Is life all about filling that void with things, people and experiences or is it to let the void be without being too emotional about it.
The empty page on my computer and the arrow just blinking at me, pretty much like my life, I felt. The clock reminding me of the how unproductive I’ve been professionally and personally and the continuous battle with my mind and the heart. After much thought, I finally managed to muster up some courage to take a personal break from the nuisances of mundane life.
Tickets booked, bags packed and filled with dreams to my very first personal break in a new city, Coimbatore. After a few hours in the freezing compartment of the chugging train where I was fed to the brim and fell asleep quite so often, I almost fell like a toddler living his life.
Passengers scurrying about on their journey with bags of all sizes, some, peering ahead with full speed nudging others, while some coolly walking out. Platforms and train stations were places abuzz of full action of people, moments and off course home coming during festive seasons.

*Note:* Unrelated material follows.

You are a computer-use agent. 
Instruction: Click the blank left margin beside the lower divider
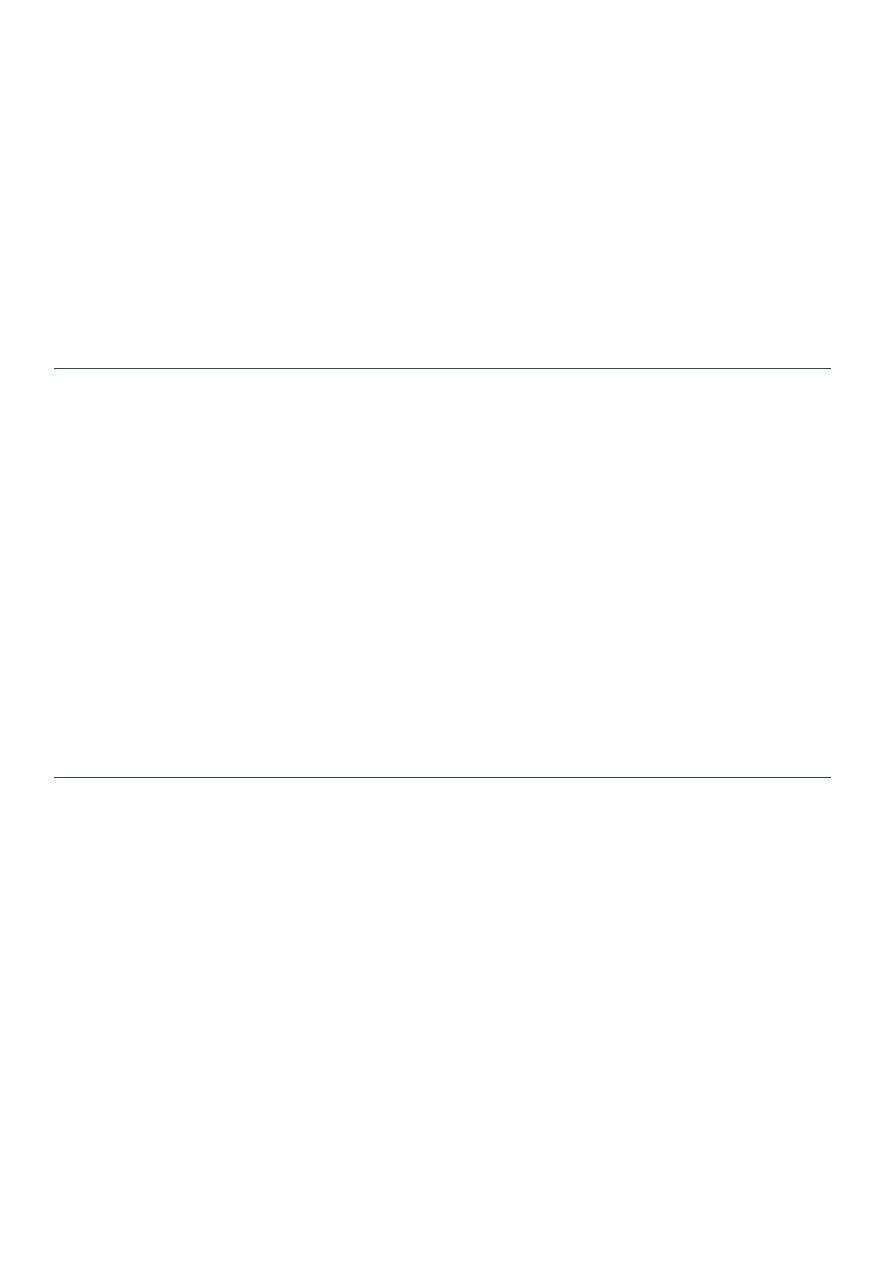[27, 777]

It’s quite an irony being in the city, which doesn’t feel a tad bit different that the one you’re home to but since it’s a break, I’m exploring, walking and finding nooks and corners reeking the smell of books at discounted price. Hunting for a space where I can lighten up may be even get inspired or bring a purpose back to my life. But maybe we say things and complicate them or we certainly feel things will bring our old passion and pull out that old character from a closet of characters stored up within you but you don’t end up finding anything.

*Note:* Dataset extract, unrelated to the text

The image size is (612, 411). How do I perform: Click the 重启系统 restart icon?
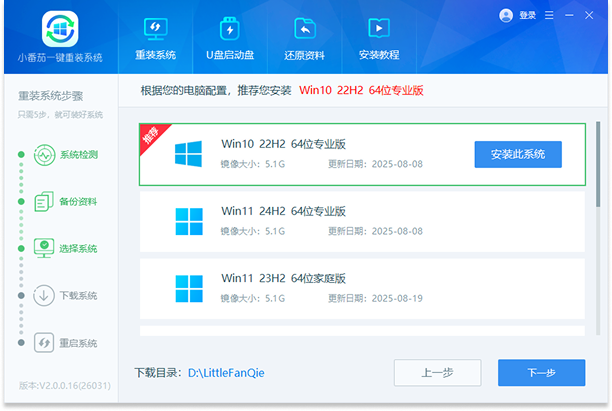[44, 343]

You walk you juggle you misinterpret you struggle you pull you push you fight to bring drama to life. And all this happens when you decide to travel hoping it may bring back the unknown part of yourself back to life. The coffee feels a little cold while you contemplate life and invigorate it piece by piece as if by doing so it’ll somehow go back to being what it used to be.
Clearly the past doesn’t divulge into the present, streets look the same yet the change so much it’s hard to accept when you look at them. Clearly we’re not discussing streets here we’re talking about ghost towns. The only difference between things was and things now are probably the world of our vivid imaginations that are full of warm fuzzy feelings that you want to feel again but all in vain.
Perhaps what we take we must leave behind and the doors that we open must be closed isn’t this life after all an act of filling the void with things and then slowly things making you emptier with a bigger void.